Minestrone Soup

Minestrone Soup

This makes a HUGE pot of soup. The recipe is based upon using a whole bunch of swiss chard and a bunch of parsley. My Mother worked at an Italian restaurant when I was a teenager and through careful observation over time recreated their wonderful "secret" minestrone soup recipe. This is a restaurant sized batch be warned. It freezes great.


2 Onions
2 Leeks
1 bunch Swiss Chard
1 bunch Parsley
5 ribs celery
1/3 head garlic
2.5 pounds beef chuck roast, cut into small cubes (or ground beef)
42 ounces (one 28 oz. can + one 14 oz. can) tomato sauce
2T Italian Seasonings
2 cans green beans
2 cans kidney beans
2 cans garbanzo beans
1/2 pound pasta, cooked and drained (spagetti noodles, broken or other macaroni)
10 cups water or beef broth
Salt & Pepper to taste


Grind or finely chop first 6 ingredients into a large bowl.

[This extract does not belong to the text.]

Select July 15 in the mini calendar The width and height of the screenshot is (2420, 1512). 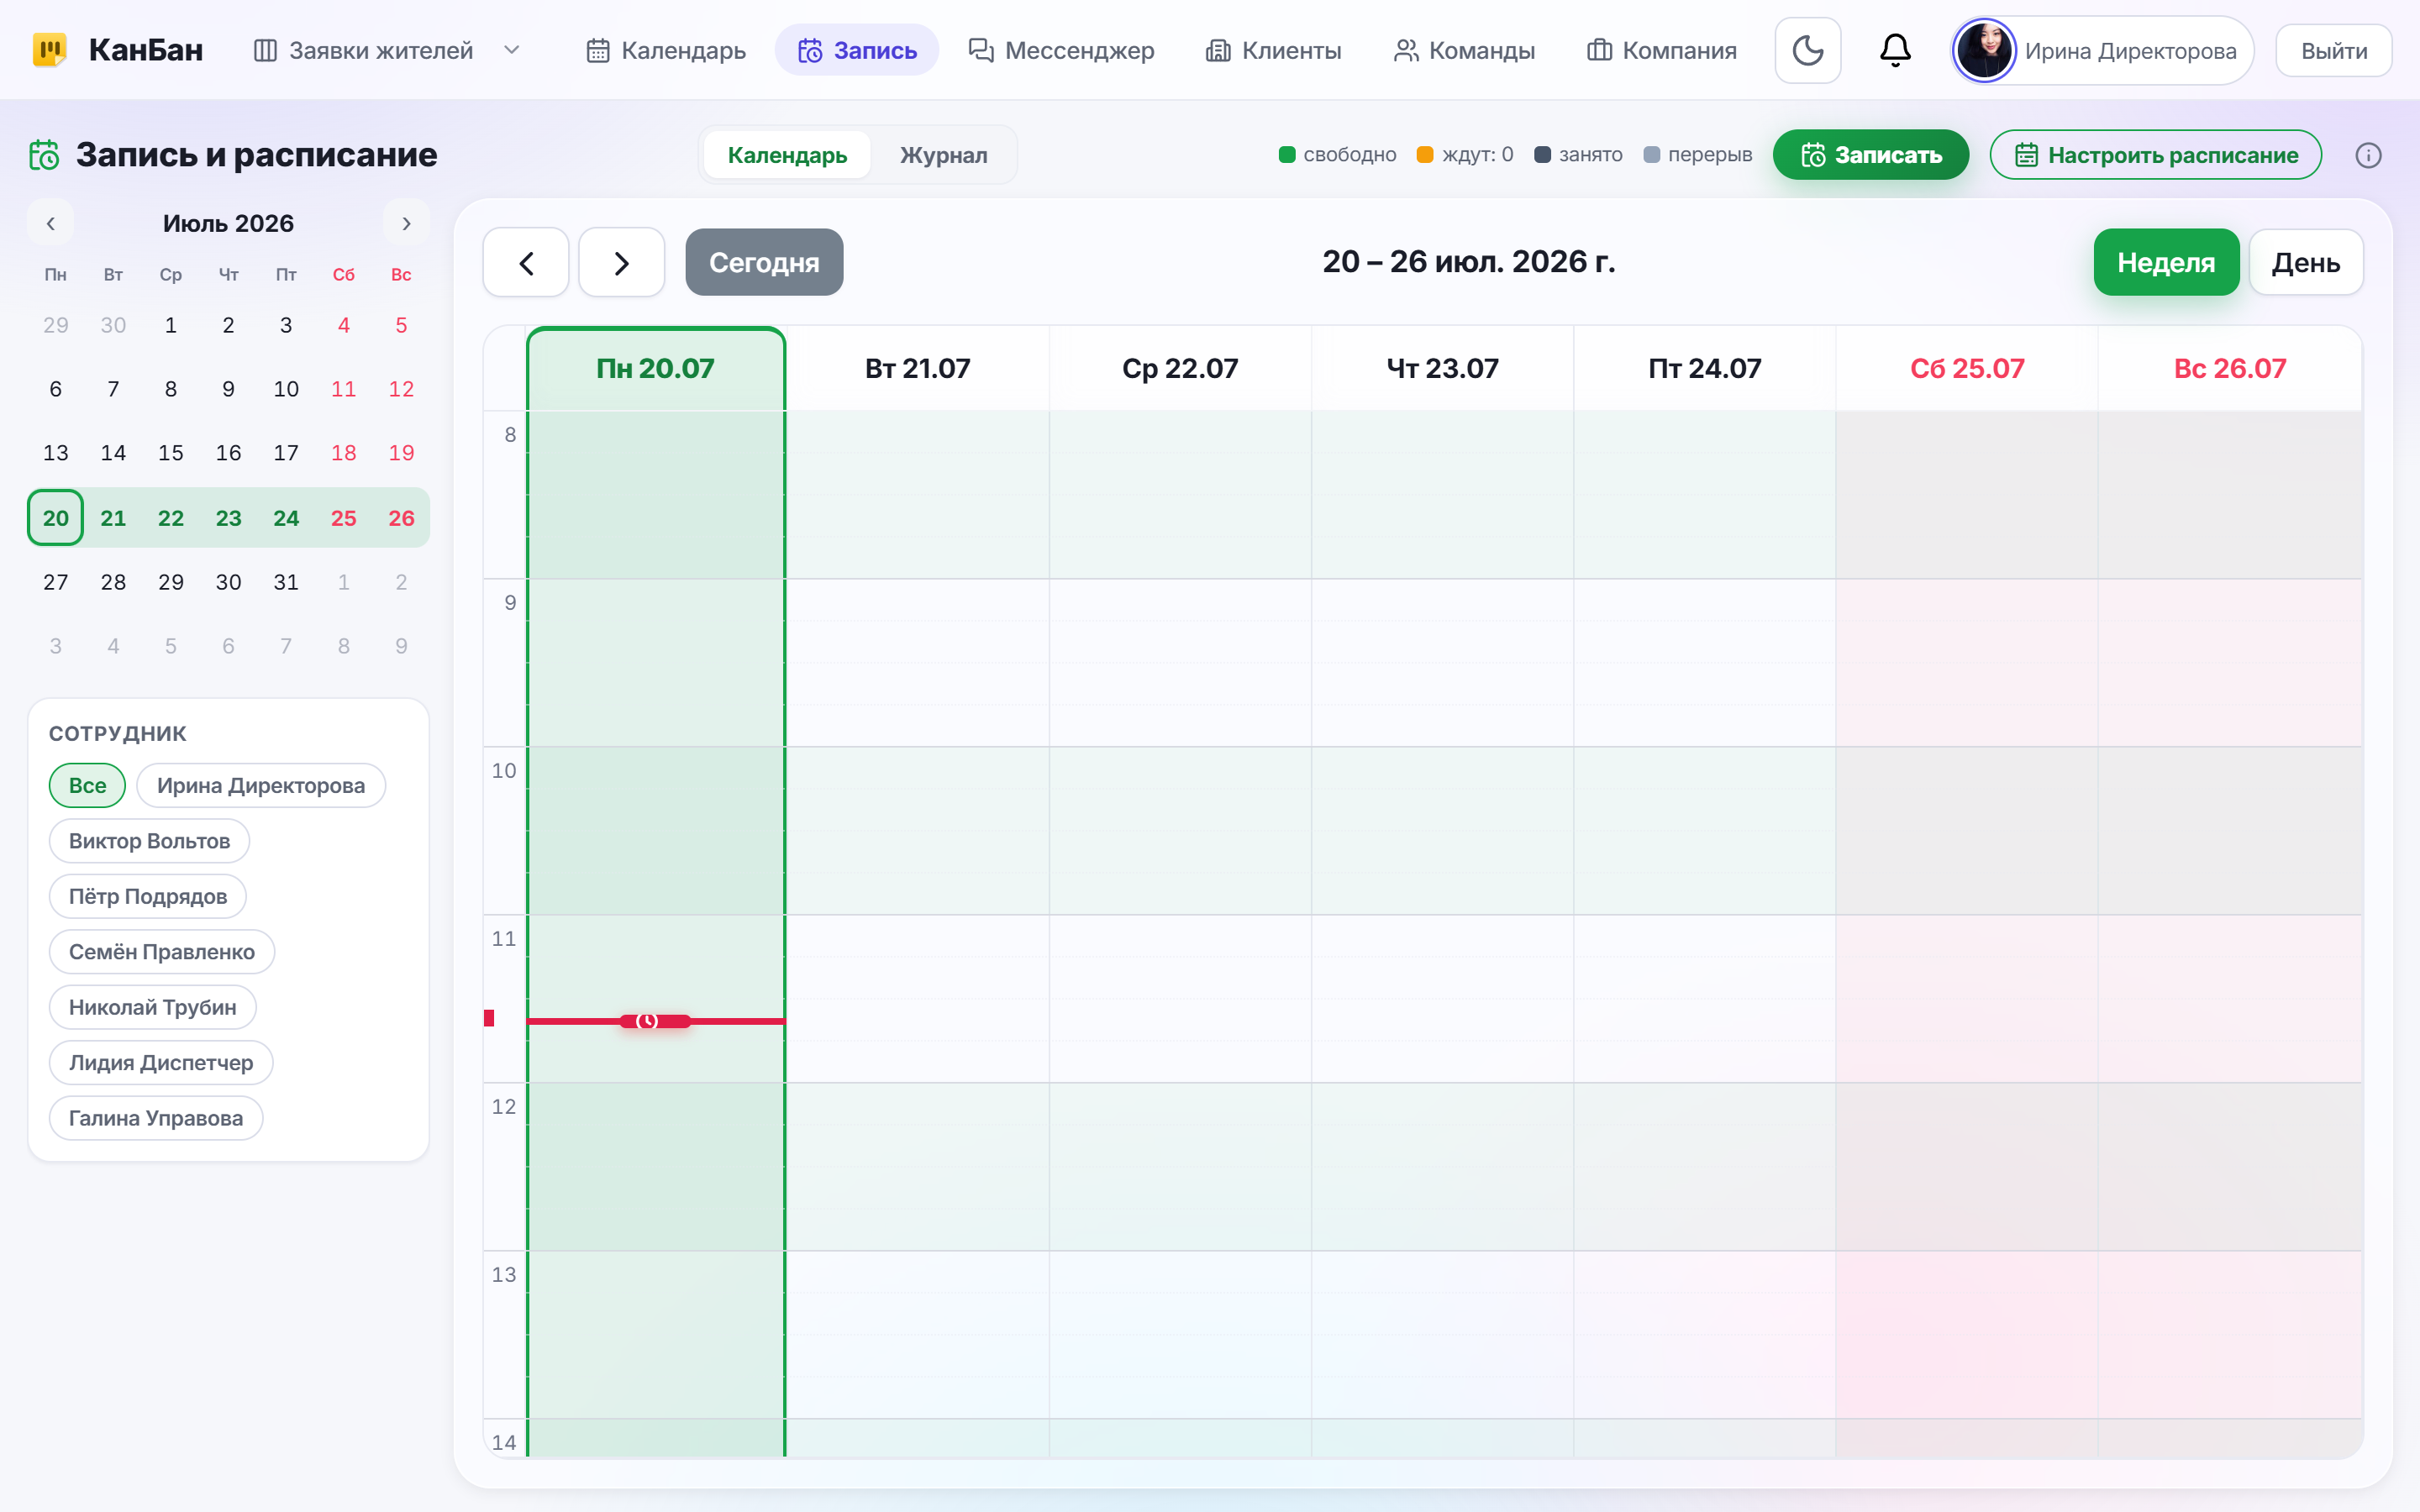[x=171, y=453]
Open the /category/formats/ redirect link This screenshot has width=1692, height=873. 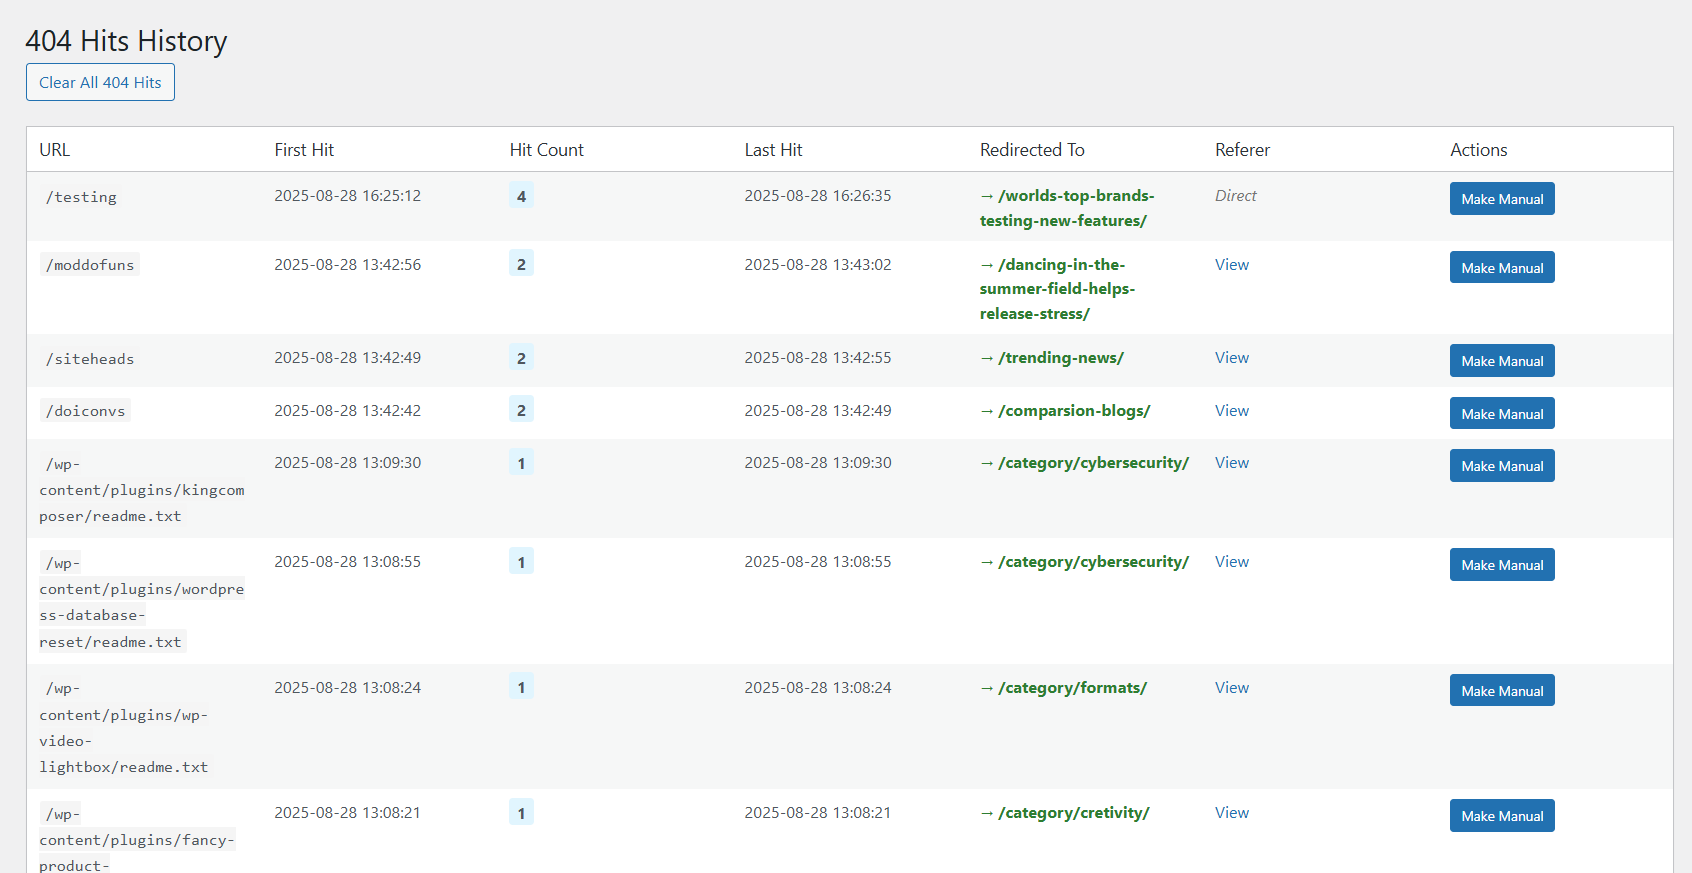pos(1071,688)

Brown beef, remove and set aside.

Add chopped vegetables to pan and saute for a few minutes in oil as needed. Add tomato sauce, water or beef broth, garlic, seasonings and browned meat.

Cook for about an hour then add the canned beans. Cook for an additional half an hour then turn off the heat and add cooked and drained pasta. Season to taste with salt & pepper.

Serve with fresh grated parmesan cheese.